#### Problem requirements
Tally the lines of the listing that contain the word "computer", then give the total and nothing else.

#### Data shown
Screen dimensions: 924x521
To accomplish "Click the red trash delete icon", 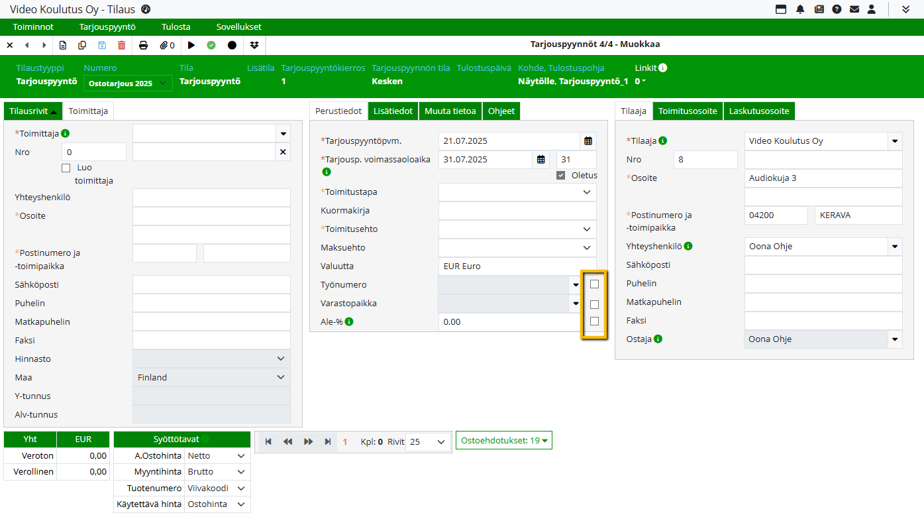I will coord(121,45).
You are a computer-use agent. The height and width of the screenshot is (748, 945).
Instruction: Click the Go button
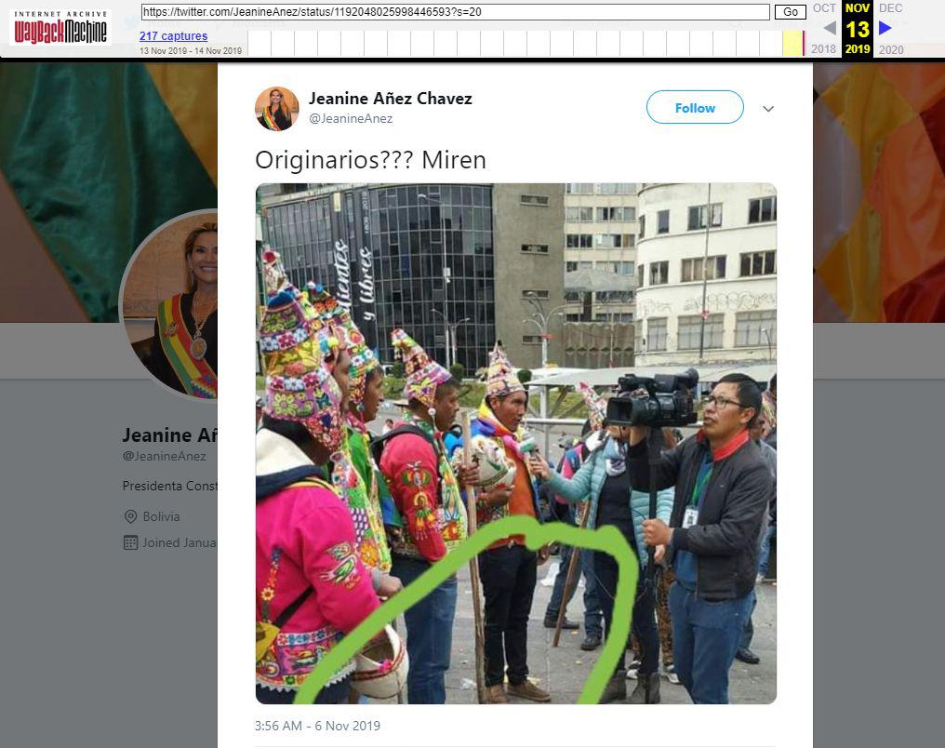click(x=790, y=11)
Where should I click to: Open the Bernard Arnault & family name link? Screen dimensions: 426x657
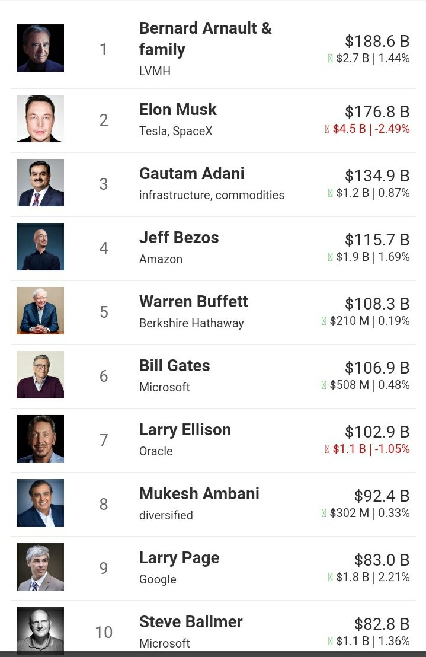(206, 39)
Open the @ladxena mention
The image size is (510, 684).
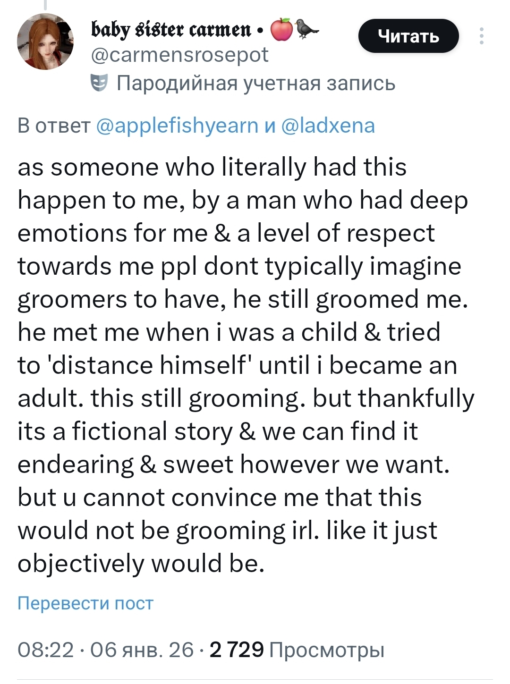pos(328,126)
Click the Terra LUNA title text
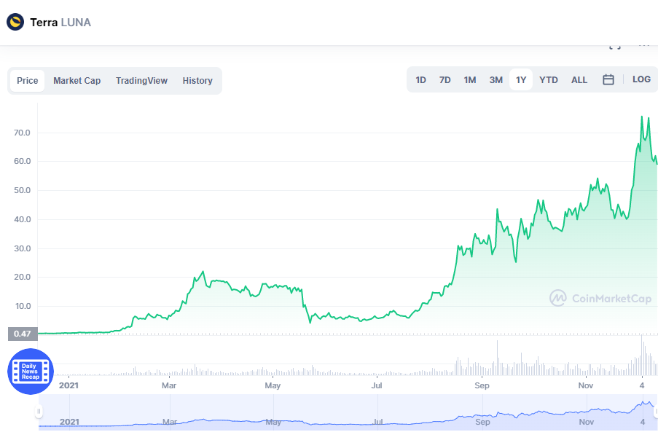The height and width of the screenshot is (432, 658). [x=60, y=23]
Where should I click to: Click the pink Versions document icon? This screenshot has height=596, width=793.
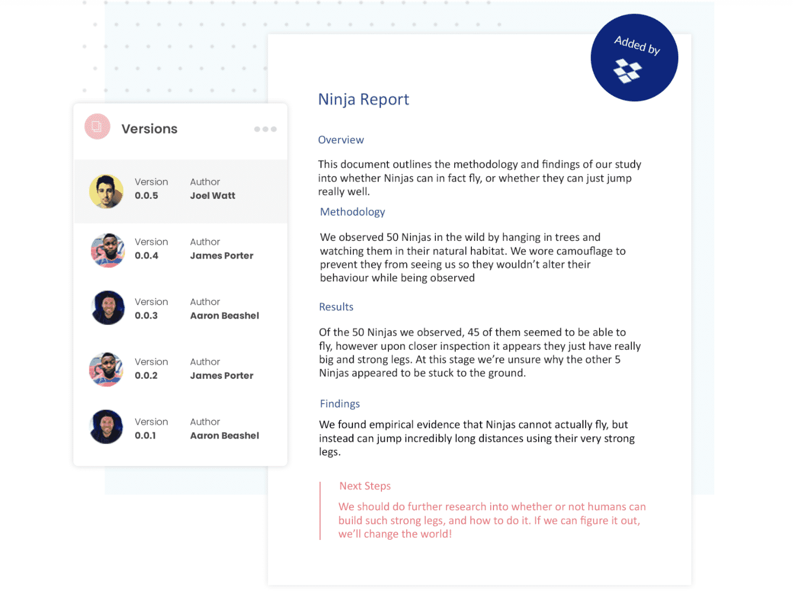[x=97, y=127]
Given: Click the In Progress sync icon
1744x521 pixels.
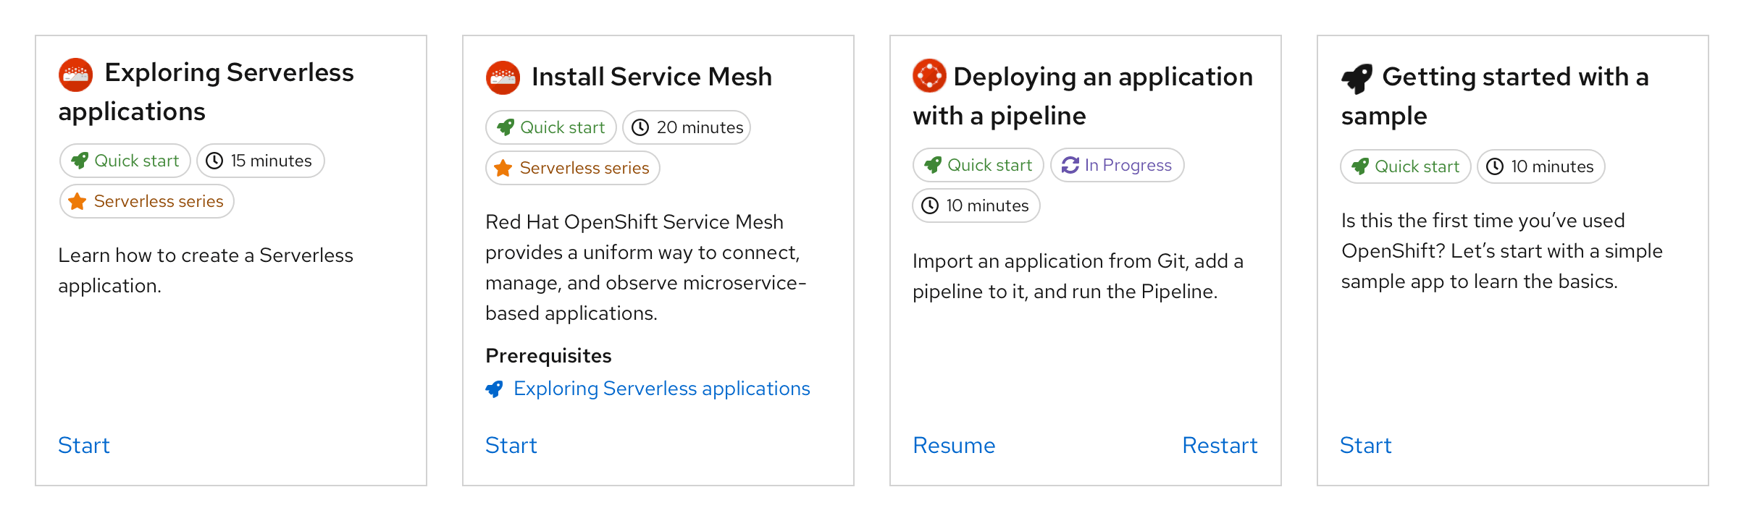Looking at the screenshot, I should [1070, 166].
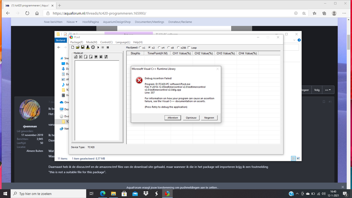Screen dimensions: 352x198
Task: Move mode up in ModeList
Action: point(96,57)
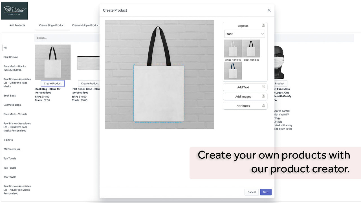The height and width of the screenshot is (203, 361).
Task: Click the collapse icon on the Add Text panel
Action: pyautogui.click(x=263, y=87)
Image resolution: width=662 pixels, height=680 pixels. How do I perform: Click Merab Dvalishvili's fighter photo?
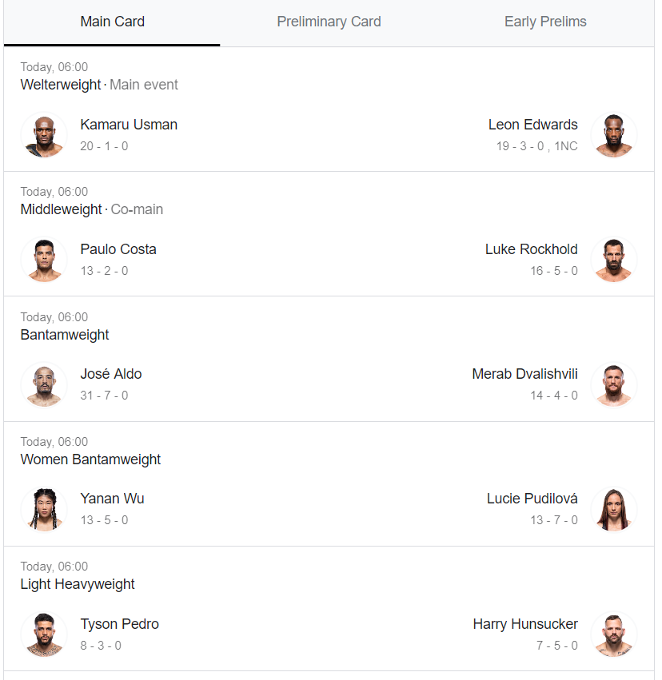click(x=614, y=384)
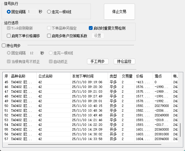Disable 启动时重复交易检测 checkbox
Image resolution: width=185 pixels, height=151 pixels.
91,28
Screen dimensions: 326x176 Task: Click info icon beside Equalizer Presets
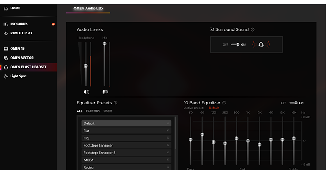(x=116, y=103)
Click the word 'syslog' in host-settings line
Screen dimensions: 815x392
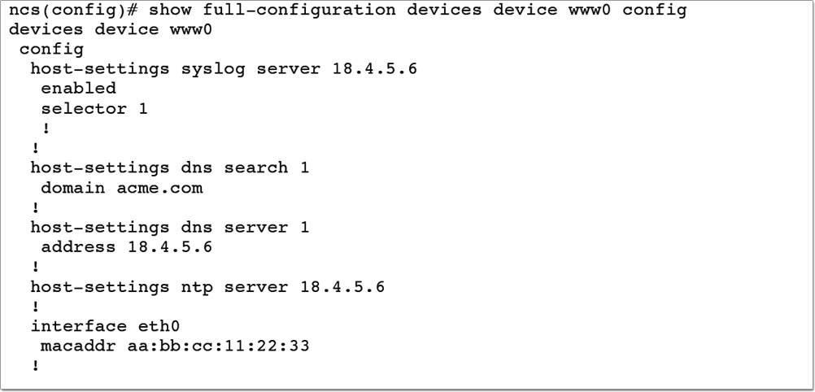[213, 70]
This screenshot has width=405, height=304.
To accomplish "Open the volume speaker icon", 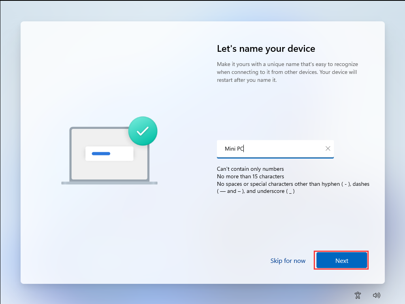I will pyautogui.click(x=376, y=295).
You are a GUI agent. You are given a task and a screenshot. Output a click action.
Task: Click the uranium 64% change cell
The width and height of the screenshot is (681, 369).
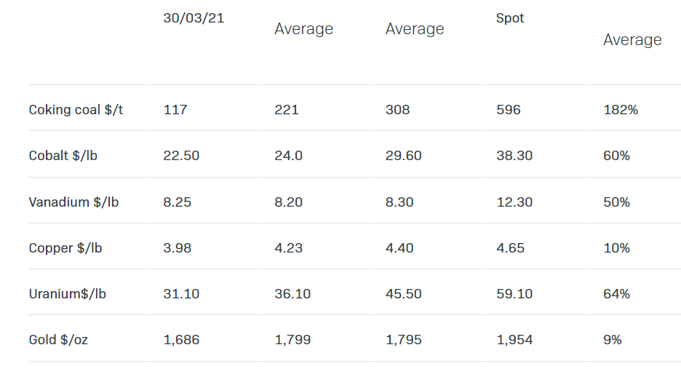616,293
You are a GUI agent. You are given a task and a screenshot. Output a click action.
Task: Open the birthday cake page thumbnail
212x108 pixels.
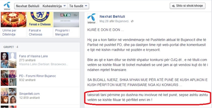[14, 19]
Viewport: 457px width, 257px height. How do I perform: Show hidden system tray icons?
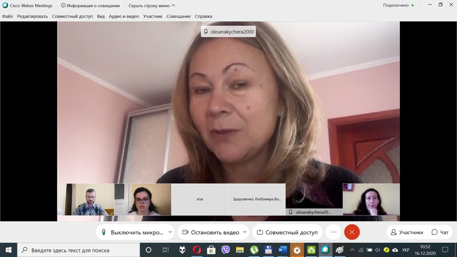352,250
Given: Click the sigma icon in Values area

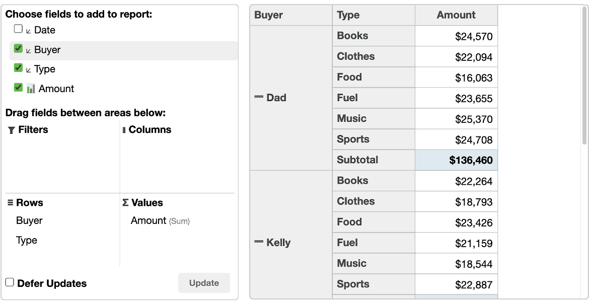Looking at the screenshot, I should click(125, 203).
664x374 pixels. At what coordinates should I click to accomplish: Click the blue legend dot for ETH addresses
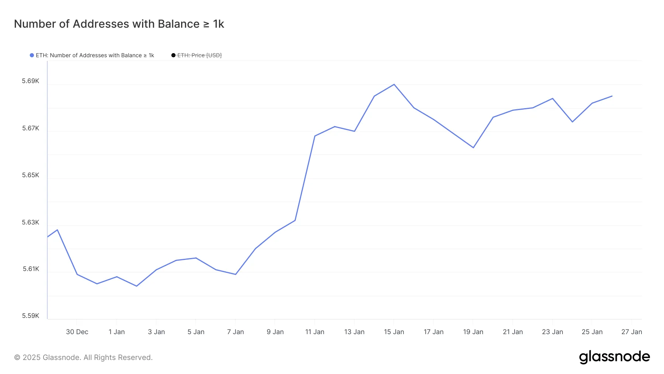pos(32,55)
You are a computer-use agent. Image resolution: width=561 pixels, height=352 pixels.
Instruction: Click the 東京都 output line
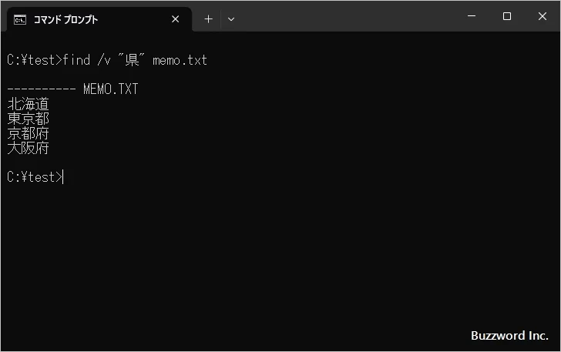coord(28,119)
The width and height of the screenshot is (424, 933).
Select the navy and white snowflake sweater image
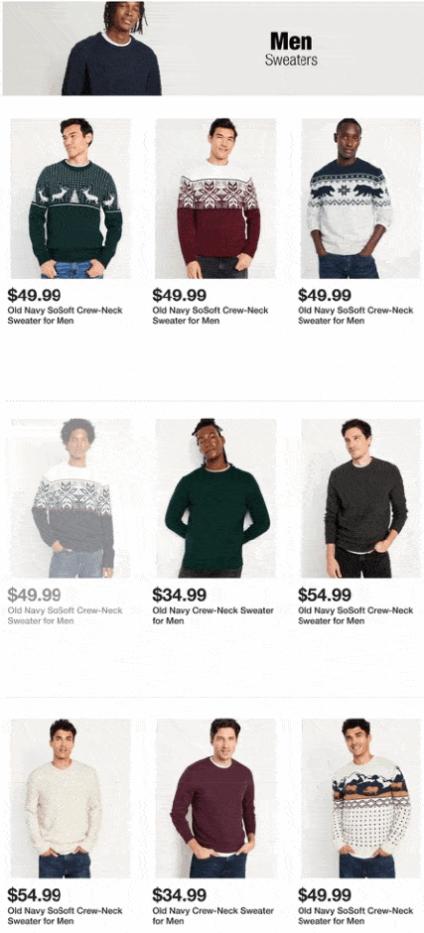(71, 498)
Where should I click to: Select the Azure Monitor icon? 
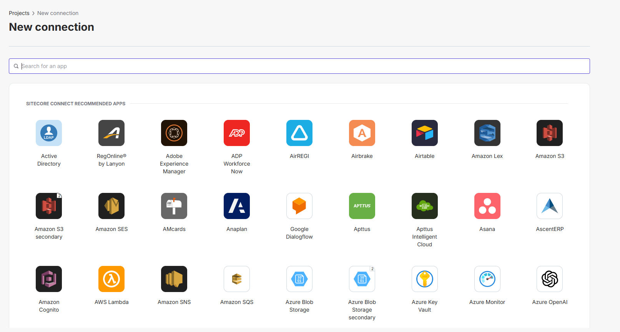tap(487, 279)
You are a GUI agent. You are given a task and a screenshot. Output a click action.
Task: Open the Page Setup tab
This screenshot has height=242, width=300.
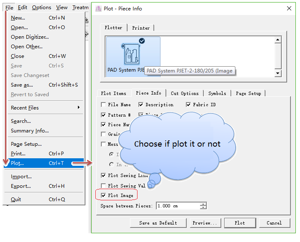pos(248,93)
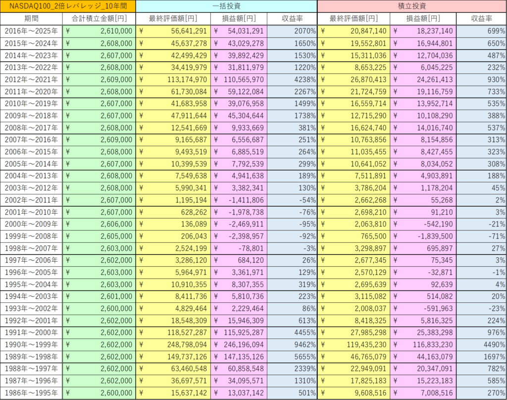
Task: Click the 119,435,230 valuation cell
Action: click(x=354, y=345)
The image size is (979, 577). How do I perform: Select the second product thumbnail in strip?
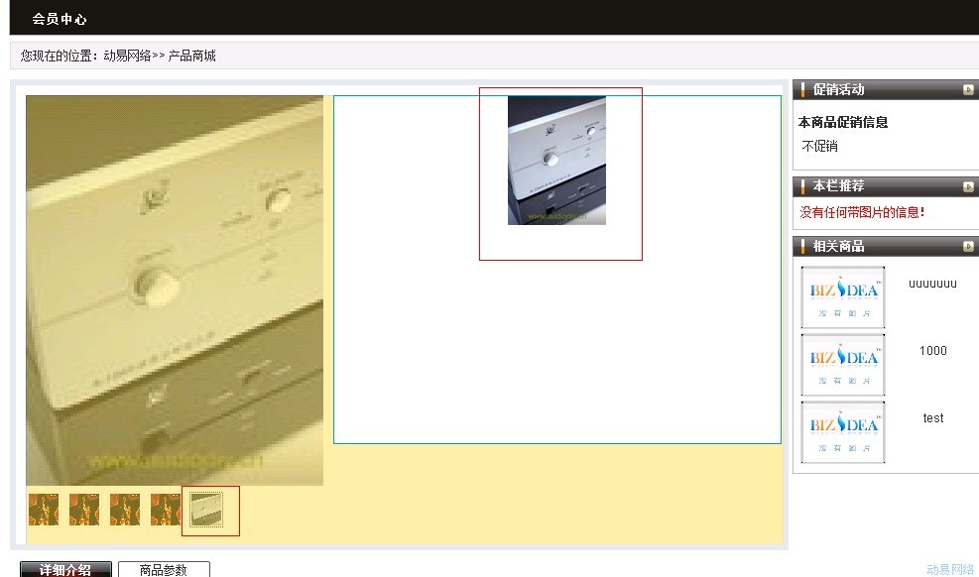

#### Answer below
2